Багряное солнце, пронизав листву сада, светило в окна снопами острых красных лучей, вся комната была расписана-позолочена пятнами живого света, тихий ветер колебал деревья, эти солнечные пятна трепетали, сливаясь одно с другим, исчезали и снова текли по полу, по стенам ручьями расплавленного золота.

"Кожемякин сидел в этой углублённой тишине, бессильный, отяжелевший, пытаясь вспомнить что-нибудь утешительное, но память упорно останавливалась на одном: идёт он полем ночью среди шершавых бесплодных холмов, темно и мертвенно пустынно кругом, в мутном небе трепещут звёзды, туманно светится изогнутая полоса Млечного Пути, далеко впереди приник к земле город, точно распятый по ней, и отовсюду кто-то невидимый, как бы распростёртый по всей земле, шепчет, просит:

- Пожалей!

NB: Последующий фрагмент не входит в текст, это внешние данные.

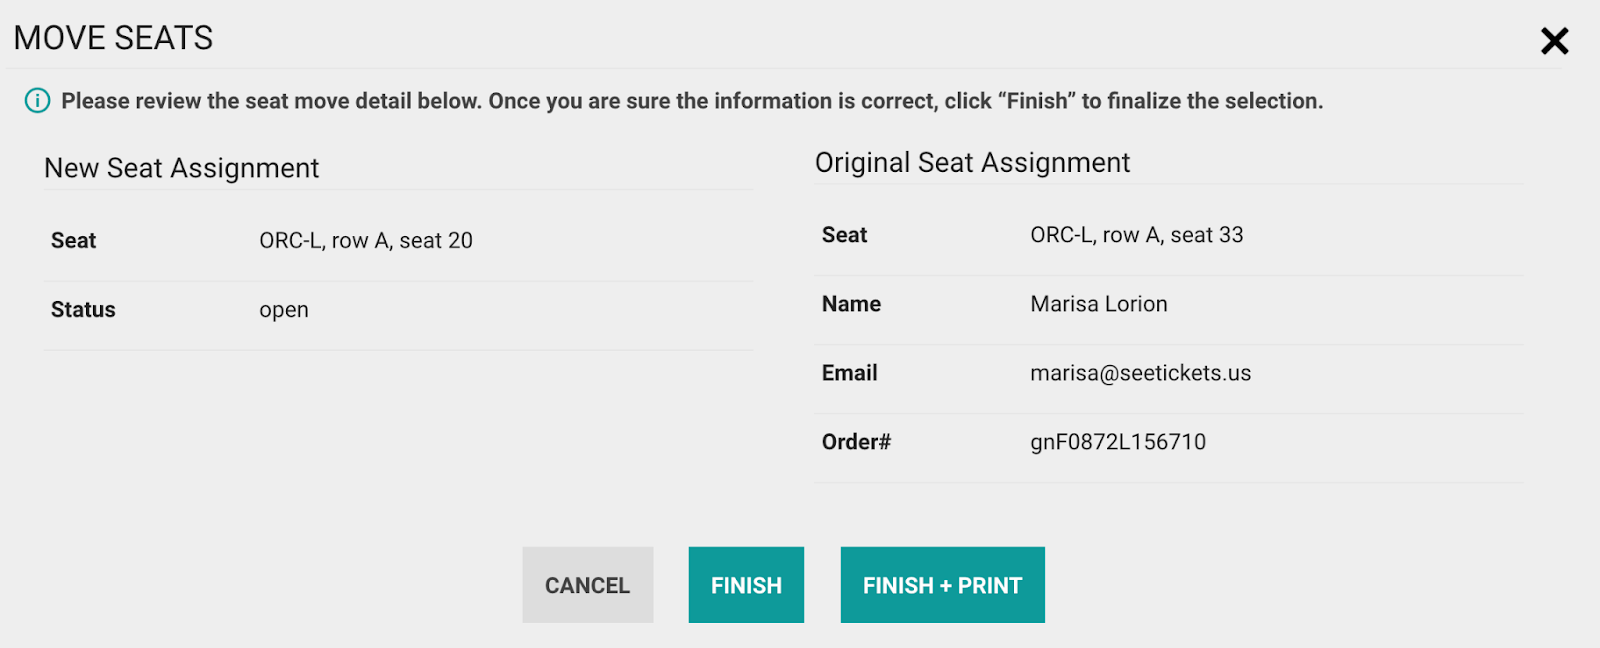Click the Original Seat Assignment heading
The height and width of the screenshot is (648, 1600).
(972, 163)
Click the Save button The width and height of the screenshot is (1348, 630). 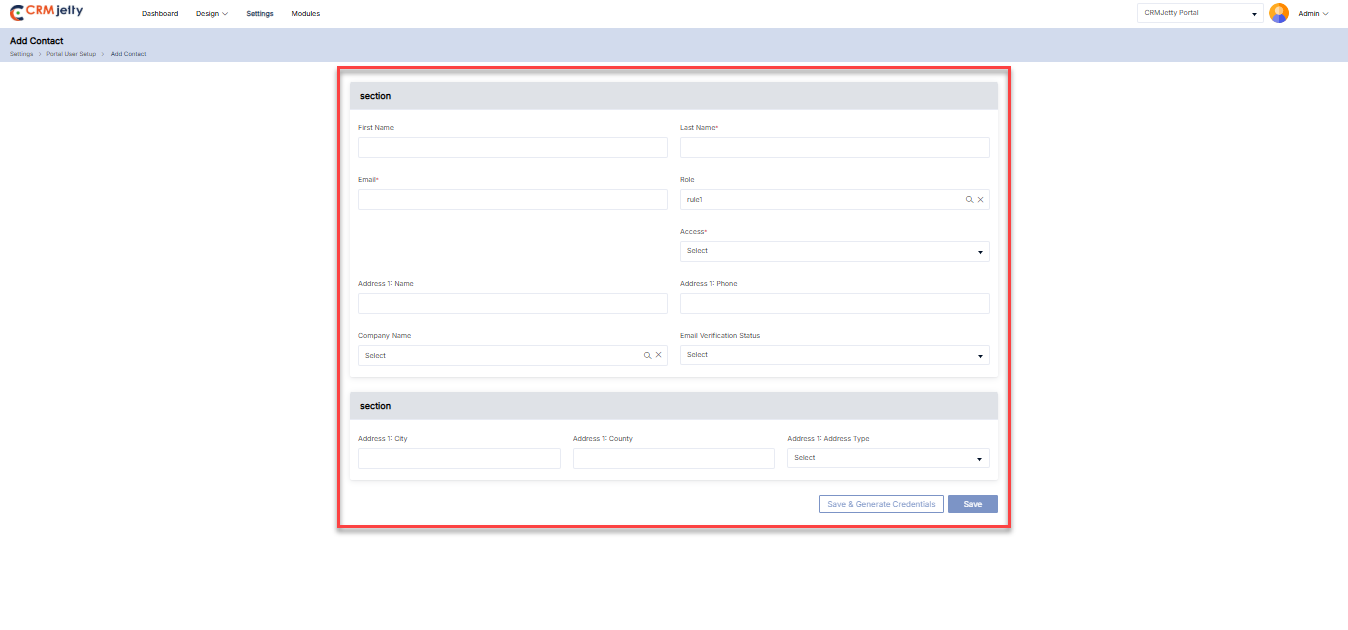click(972, 504)
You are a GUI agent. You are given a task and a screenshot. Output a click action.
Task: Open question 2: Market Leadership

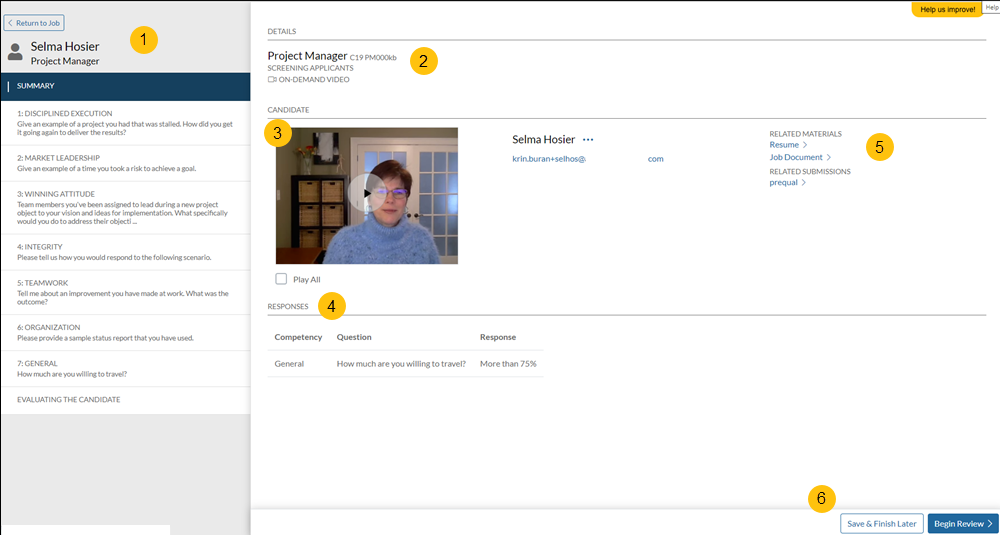[x=124, y=163]
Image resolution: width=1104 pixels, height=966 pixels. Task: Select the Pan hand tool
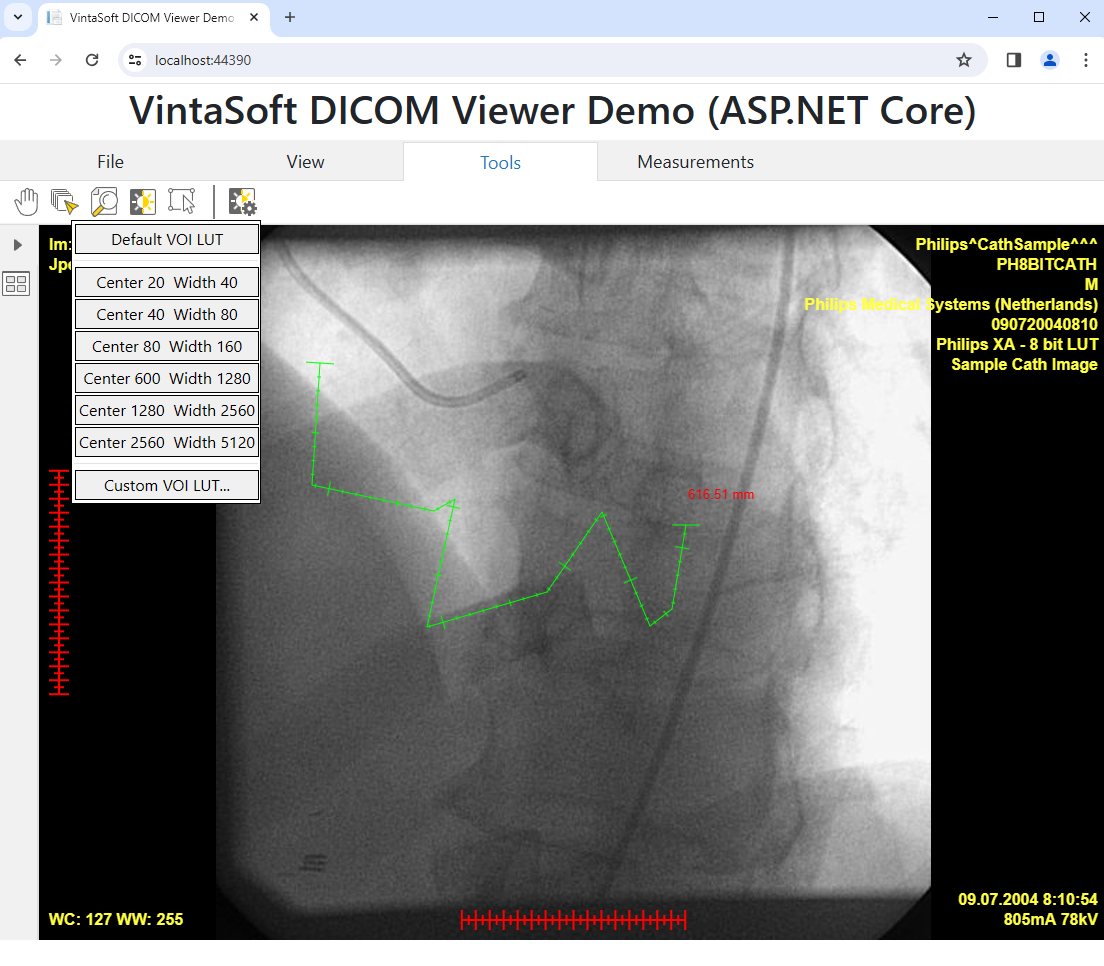(26, 202)

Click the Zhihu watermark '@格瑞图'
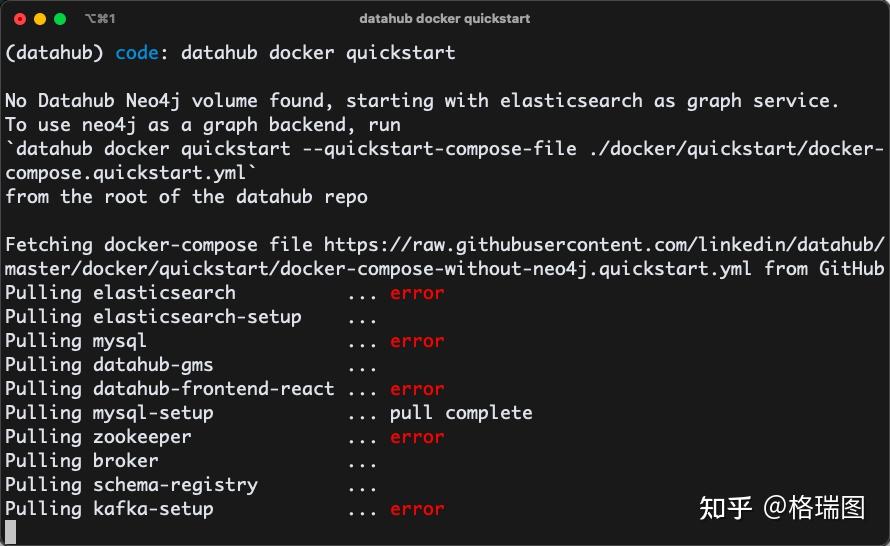[814, 508]
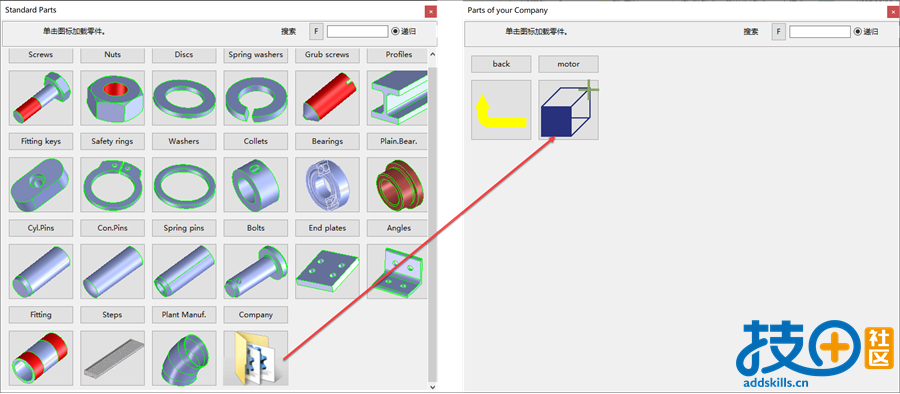Click the F button beside Company search

point(778,32)
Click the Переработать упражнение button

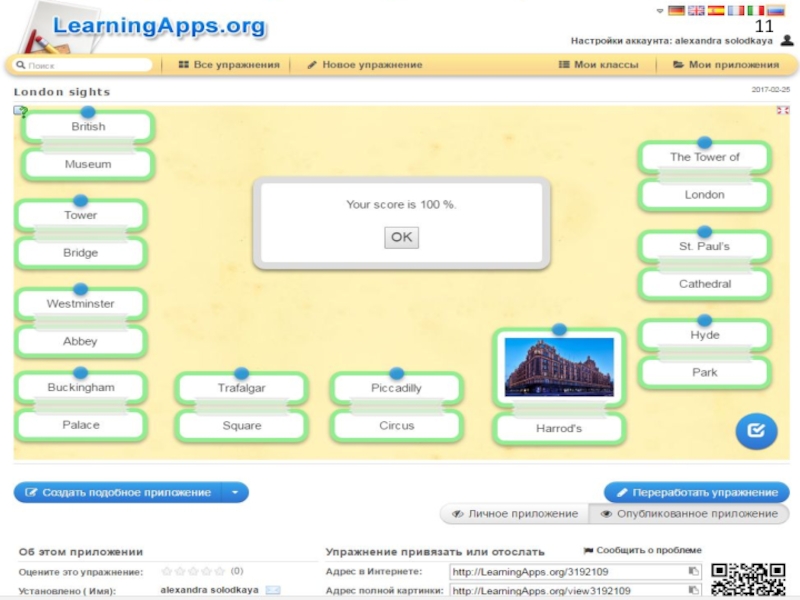696,492
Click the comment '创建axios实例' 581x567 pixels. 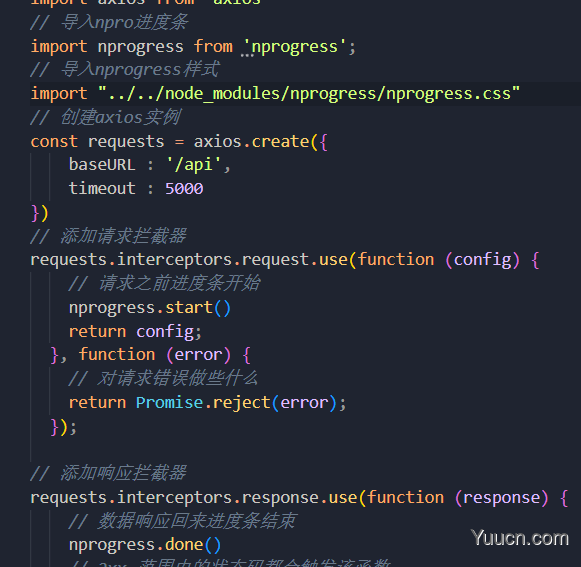tap(120, 117)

Помоги!

От этой картины сердце таяло в горячих слезах, они заливали горло, хотелось кричать.

Стало темно и холодно, он закрыл окно, зажёг лампу и, не выпуская её из руки, сел за стол - с жёлтой страницы развёрнутой книги в глаза бросилась строка: "выговаривать гладко, а не ожесточать", занозой вошла в мозг и не пускала к себе ничего более. Тогда он вынул из ящика стола свои тетради, начал перелистывать их.

"Для кого это, кому надо? Евгенья - не прочитает. Умру - бросят это в печь. Может, и посмеются ещё. Любови разве отдать?"

И, наклонясь над столом, заплакал скупыми, старческими слезами; мелкие, они падали на бумагу, точно капли с крыши в середине марта, и буквы рукописи расплывались под ними, окружаясь лиловым тонким узором.